Edward Constantin Laufer (1938-2014) was a Canadian music theorist, teacher, and composer.

Born in Zürich, his family emigrated to Canada in 1939, settling in Halifax. He obtained his bachelor’s of music degree from the University of Toronto in 1957 and his master’s of music degree from the same institution in 1960. He studied composition with John Weinzweig, John Beckwith, Oskar Morawetz, and Talivaldis Kenins. Sometime after 1960 he temporarily settled in the New York area, attending the Juilliard School where he studied piano with Edward Steuermann and composition with Vincent Persichetti. At Princeton, he studied composition with Milton Babbitt, Earl Kim, and Roger Sessions. While in the New York area, he studied Schenkerian Analysis privately with Ernst Oster. He obtained a master’s of fine arts from Princeton University in 1964.

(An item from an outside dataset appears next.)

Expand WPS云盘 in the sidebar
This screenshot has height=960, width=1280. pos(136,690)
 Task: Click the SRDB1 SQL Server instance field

Before returning to Canada, he taught at Smith College from 1969–71, the State University of New York at Purchase from 1972–74, and the Mannes College of Music from 1973–74. Moving back to Toronto, he was composer-in-residence from 1974–75 at the University of Toronto, and then became a member of its faculty of music.

He gave lectures in Canada, the United States, Finland, and England. He published articles in Perspectives of New Music, Journal of Music Theory, Music Theory Spectrum, and Intégral.

Studios

Sprague-Smith

Edward Laufer worked in the Sprague-Smith studio.

In January of 1976, the original Sprague-Smith Studio — built in 1915–1916 and funded by music students of Mrs. Charles Sprague-Smith of the Veltin School — was destroyed by fire. Redesigned by William Gnade, Sr., a Peterborough builder, the fieldstone structure was rebuilt the same year from the foundation up, reusing the original fieldstone. A few…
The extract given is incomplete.